O leigo é membro do Povo de Deus e da comunidade cristã. É um cidadão qualificado pela fé e pela militância. Iluminado por sua fé, pode e deve fazer política partidária. Portanto, nada de receber ordens dos bispos e dos padres para apoiar determinado partido (política cristã). A política deve ser laica e não clerical. A fé cristã e o evangelho oferecem critérios de orientação política, como alguns dos quais queremos enumerar.

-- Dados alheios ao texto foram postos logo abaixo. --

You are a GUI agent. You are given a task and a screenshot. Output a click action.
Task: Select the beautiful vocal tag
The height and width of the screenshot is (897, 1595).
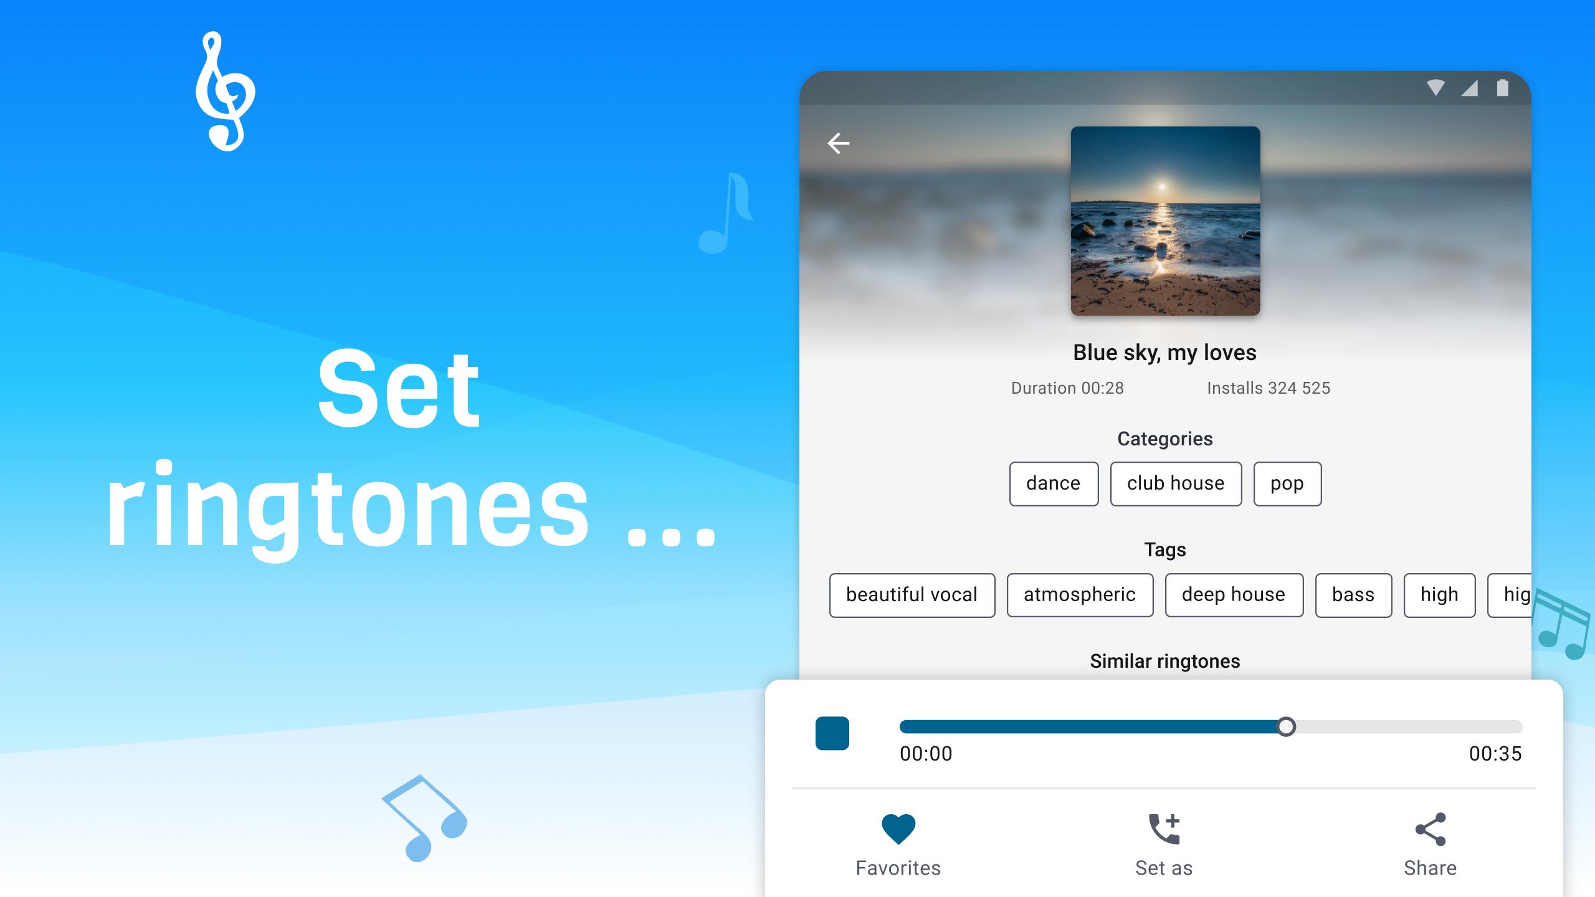click(913, 595)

- uma política libertadora: não basta reformar a sociedade que está aí; importa um outro modelo de sociedade que permita mais inclusão mediante a participação, a justiça social e a dignidade; ora, a libertação quer tal projeto, coisa que uma simples reforma não consegue;

- uma política libertadora a partir das maiorias pobres e excluídas: deve começar bem em baixo, pois assim não deixa ninguém de fora; se começar pelos assalariados ou pela burguesia, deixa de fora, de saída, quase metade da população excluída.

- uma política libertadora que use métodos libertadores, quer dizer, que use processos participativos do povo, de baixo para cima e de dentro para fora; essa política pretende outro tipo de democracia: não apenas a democracia representativa/delegatícia ( em cada quatro anos temos o direito de eleger um presidente e delegar-lhe poder, sem voltar a controlá-lo) mas uma democracia participativa pela qual o povo com suas organizações ajuda a discutir, a decidir e a resolver as questões sociais. Por fim uma democracia sócio-cósmica que incorpore como cidadãos com direitos de serem respeitados a Terra, os ecossistemas e os seres da criação com os quais mantemos relações de interdependência.

- uma política que use meios transparentes que os poderosos dificilmente podem usar, como a verdade, a resistência ativa, a razão solidária. Para a criação de uma sociedade justa e pacífica, os meios devem ser também justos e pacíficos...

A militância exige competência, conhecimento da realidade social e também uma espiritualidade adequada para perceber os dons do Reino se realizando no mundo na medida em que há mais dignidade e melhor qualidade de vida. Em função disso, surgiu em muitas dioceses o Movimento Fé e Política, que visa melhorar a participação dos cristãos no campo da política (estudando e se reciclando) e no campo da fé (alimentando a mística e aprofundando teologicamente as questões).

Conclusão: a memória perigosa de Jesus

Os cristãos não devem nunca esquecer que somos herdeiros da memória perigosa e libertária de Jesus. Por causa de seu compromisso com o projeto do Pai e com os humilhados e ofendidos de seu tempo, foi um perseguido, feito prisioneiro político, foi torturado e condenado na cruz, o pior castigo político-religioso de seu tempo. Se ressuscitou foi para, em nome do Deus da vida, animar a insurreição contra uma política social e partidária que penaliza o povo, especialmente, os mais pobres, eliminar os profetas e os pregadores de uma justiça maior e reforçar a todos que querem uma sociedade nova com uma relação libertadora para com a natureza, para com todos e para com Deus.